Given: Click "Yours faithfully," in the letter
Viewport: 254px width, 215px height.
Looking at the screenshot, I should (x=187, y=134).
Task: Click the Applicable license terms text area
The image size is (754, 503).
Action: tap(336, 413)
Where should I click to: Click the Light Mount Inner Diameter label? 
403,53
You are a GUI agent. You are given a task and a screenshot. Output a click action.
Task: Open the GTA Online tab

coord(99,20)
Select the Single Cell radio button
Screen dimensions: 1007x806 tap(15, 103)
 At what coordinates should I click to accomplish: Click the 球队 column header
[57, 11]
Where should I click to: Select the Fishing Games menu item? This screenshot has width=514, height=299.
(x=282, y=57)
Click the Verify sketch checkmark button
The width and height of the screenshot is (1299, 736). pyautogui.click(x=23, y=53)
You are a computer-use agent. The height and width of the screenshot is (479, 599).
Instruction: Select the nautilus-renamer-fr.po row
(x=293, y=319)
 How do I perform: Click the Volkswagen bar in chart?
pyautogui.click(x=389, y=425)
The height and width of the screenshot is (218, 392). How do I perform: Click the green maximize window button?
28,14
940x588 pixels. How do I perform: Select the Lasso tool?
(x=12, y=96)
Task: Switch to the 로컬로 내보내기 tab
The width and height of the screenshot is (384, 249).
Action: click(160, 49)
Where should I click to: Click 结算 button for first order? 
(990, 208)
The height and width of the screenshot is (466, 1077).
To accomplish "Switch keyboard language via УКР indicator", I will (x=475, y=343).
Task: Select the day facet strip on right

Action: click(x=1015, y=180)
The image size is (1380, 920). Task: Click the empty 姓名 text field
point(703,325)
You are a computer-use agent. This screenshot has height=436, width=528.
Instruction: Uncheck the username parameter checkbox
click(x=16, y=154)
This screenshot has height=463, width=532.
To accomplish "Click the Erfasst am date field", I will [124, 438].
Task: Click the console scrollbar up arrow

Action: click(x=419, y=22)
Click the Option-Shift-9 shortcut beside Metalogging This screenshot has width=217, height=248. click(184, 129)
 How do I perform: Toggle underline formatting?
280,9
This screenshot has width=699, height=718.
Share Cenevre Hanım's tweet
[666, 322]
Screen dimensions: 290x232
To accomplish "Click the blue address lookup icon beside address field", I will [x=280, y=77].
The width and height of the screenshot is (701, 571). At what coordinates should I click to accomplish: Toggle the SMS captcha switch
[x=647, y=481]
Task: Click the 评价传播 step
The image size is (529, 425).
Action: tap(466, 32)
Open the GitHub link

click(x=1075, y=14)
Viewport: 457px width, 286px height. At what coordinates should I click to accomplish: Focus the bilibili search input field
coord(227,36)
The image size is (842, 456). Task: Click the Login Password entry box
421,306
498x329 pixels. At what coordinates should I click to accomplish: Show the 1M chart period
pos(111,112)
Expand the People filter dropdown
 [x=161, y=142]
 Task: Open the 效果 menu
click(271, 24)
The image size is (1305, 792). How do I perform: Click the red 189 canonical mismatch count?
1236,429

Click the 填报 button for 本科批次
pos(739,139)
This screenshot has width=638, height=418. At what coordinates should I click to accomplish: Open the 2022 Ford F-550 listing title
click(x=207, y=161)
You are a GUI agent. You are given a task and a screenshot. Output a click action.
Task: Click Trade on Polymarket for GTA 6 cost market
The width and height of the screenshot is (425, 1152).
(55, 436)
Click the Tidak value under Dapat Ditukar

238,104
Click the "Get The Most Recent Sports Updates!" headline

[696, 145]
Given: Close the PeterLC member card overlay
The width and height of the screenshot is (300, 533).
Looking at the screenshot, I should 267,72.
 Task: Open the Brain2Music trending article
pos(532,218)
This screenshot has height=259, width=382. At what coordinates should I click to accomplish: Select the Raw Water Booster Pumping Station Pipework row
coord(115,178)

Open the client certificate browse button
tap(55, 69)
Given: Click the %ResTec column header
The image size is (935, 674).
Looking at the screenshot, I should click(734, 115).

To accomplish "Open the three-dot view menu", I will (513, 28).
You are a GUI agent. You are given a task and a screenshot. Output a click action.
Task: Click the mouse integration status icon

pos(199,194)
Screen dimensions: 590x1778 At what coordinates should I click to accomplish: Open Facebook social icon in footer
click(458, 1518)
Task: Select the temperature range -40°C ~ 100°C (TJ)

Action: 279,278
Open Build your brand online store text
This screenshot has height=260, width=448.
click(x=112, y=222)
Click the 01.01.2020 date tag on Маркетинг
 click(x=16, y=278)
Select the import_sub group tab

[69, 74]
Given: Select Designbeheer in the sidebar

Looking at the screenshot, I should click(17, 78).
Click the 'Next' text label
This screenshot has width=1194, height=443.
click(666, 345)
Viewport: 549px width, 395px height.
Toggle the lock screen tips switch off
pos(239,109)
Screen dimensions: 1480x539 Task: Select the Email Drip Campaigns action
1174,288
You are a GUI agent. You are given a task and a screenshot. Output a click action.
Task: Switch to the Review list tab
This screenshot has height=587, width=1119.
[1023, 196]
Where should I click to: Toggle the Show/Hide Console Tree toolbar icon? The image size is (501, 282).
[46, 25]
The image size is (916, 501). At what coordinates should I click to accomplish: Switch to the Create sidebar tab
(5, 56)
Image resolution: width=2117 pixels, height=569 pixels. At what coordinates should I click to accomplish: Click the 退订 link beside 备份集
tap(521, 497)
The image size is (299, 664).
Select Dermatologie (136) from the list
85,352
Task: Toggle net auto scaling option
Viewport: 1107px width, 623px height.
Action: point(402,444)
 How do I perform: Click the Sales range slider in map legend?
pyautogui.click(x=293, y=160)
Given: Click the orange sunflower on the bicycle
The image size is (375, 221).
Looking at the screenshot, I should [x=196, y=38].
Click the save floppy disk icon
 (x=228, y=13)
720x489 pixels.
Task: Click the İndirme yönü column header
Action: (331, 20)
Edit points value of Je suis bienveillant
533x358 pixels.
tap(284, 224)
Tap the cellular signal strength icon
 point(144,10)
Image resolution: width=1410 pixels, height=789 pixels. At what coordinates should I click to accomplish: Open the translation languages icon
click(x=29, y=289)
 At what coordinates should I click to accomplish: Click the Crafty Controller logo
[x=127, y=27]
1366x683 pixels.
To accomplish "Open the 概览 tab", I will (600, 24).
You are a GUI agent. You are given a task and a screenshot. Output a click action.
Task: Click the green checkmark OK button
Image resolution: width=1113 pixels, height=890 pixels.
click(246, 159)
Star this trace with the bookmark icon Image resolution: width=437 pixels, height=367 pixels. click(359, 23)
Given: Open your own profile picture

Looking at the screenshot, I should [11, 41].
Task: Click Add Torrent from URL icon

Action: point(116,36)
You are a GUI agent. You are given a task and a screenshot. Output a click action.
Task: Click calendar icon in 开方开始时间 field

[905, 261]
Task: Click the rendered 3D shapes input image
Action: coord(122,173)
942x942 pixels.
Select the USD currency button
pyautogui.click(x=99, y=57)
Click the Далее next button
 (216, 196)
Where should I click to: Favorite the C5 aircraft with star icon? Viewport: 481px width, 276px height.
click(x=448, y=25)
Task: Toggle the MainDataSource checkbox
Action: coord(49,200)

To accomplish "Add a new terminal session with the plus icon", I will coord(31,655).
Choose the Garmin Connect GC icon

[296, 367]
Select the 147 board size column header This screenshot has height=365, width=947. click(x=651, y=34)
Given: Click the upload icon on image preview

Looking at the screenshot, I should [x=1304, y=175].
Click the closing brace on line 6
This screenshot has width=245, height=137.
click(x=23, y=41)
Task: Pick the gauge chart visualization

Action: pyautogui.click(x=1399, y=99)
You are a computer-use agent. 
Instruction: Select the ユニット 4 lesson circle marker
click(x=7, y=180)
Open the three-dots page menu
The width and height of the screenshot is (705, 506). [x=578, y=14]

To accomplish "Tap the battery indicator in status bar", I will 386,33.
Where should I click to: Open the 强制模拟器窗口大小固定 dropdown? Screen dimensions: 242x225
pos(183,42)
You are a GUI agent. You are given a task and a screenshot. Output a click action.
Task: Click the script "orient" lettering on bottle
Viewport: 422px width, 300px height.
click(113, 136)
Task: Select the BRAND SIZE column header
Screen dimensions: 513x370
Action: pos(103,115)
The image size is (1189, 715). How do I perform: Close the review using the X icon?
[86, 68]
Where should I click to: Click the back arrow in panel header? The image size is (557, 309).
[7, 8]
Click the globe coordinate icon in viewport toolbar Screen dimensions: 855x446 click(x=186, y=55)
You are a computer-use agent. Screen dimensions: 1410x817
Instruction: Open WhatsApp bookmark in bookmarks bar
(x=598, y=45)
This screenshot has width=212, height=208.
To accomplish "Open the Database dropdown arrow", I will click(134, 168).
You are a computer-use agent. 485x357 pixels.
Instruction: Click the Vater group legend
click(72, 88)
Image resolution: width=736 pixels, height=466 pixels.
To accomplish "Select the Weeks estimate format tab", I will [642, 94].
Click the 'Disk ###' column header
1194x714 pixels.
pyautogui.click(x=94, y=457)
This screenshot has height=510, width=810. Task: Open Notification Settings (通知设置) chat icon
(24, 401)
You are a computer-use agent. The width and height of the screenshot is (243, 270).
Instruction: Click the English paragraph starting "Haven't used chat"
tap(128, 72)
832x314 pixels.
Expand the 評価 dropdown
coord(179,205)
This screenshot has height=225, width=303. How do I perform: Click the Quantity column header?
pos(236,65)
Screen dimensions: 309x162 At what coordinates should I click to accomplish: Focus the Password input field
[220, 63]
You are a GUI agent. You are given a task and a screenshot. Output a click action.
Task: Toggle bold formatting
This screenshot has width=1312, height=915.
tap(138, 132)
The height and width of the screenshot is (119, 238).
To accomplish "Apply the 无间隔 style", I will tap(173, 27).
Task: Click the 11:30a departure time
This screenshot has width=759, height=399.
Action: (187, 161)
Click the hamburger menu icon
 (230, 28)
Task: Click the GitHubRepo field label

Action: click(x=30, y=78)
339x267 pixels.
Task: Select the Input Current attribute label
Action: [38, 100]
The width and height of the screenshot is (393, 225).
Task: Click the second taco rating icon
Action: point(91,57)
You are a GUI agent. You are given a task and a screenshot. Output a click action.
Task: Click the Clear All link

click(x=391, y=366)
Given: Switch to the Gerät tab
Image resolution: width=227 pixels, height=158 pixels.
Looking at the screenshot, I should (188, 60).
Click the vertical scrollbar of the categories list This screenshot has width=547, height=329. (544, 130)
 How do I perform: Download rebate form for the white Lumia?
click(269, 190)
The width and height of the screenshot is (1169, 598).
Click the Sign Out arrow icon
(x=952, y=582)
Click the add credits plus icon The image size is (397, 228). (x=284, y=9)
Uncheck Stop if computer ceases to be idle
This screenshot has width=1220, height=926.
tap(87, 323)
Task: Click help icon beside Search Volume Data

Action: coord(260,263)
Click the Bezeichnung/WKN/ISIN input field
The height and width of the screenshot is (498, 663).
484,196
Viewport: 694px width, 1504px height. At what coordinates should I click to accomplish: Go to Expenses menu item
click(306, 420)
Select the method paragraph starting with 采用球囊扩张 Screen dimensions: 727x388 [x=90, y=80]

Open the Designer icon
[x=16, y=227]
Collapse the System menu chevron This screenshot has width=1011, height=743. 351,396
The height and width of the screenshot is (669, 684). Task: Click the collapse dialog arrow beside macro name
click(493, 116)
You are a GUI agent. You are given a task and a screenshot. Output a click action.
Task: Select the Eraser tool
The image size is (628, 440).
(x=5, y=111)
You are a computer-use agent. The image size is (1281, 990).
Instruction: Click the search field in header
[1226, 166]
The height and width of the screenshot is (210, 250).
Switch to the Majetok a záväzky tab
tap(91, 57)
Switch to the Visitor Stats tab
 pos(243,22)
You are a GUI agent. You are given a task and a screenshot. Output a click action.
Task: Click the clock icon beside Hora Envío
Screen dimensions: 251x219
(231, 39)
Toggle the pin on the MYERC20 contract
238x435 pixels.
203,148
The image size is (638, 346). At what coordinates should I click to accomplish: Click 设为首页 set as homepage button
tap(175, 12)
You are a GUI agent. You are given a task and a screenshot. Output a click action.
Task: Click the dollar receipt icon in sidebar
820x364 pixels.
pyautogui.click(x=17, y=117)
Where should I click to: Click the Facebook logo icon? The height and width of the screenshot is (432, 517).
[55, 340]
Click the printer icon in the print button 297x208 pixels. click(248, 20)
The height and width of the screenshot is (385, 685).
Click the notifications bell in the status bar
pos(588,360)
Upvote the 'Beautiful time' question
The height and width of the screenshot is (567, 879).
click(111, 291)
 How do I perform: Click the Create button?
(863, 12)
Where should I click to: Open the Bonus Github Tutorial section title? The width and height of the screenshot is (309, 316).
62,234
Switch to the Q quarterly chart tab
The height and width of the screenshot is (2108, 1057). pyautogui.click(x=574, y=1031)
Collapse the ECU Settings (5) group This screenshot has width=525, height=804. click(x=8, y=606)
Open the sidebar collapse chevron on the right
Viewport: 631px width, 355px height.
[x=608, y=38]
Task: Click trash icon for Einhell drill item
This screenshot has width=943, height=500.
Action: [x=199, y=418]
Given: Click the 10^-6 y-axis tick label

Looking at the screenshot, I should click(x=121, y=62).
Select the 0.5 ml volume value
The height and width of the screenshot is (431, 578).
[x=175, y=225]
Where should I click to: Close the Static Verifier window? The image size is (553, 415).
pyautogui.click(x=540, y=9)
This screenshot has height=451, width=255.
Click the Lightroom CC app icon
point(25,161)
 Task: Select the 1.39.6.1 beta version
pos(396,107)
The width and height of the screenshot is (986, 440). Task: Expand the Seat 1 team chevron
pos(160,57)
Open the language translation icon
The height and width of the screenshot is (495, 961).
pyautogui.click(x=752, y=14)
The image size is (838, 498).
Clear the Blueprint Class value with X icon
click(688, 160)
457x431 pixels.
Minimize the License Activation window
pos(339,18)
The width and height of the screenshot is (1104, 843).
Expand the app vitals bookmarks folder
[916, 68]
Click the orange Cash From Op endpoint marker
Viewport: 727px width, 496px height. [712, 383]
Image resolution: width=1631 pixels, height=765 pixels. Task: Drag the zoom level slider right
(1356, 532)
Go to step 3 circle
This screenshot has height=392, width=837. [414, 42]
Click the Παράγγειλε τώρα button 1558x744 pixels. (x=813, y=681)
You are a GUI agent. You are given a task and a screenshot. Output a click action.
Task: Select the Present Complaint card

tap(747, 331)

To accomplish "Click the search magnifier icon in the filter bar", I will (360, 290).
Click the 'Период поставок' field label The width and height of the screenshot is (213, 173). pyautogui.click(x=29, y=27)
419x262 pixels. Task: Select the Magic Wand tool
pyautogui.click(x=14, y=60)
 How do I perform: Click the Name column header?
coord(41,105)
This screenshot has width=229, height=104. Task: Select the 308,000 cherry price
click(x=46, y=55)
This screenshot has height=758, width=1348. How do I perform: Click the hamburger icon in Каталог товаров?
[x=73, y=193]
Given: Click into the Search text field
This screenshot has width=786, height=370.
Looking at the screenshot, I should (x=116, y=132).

Your goal
From the records above, copy every line that holds the word "time".

Output of the task
Task: Click the 11:30a departure time
Upvote the 'Beautiful time' question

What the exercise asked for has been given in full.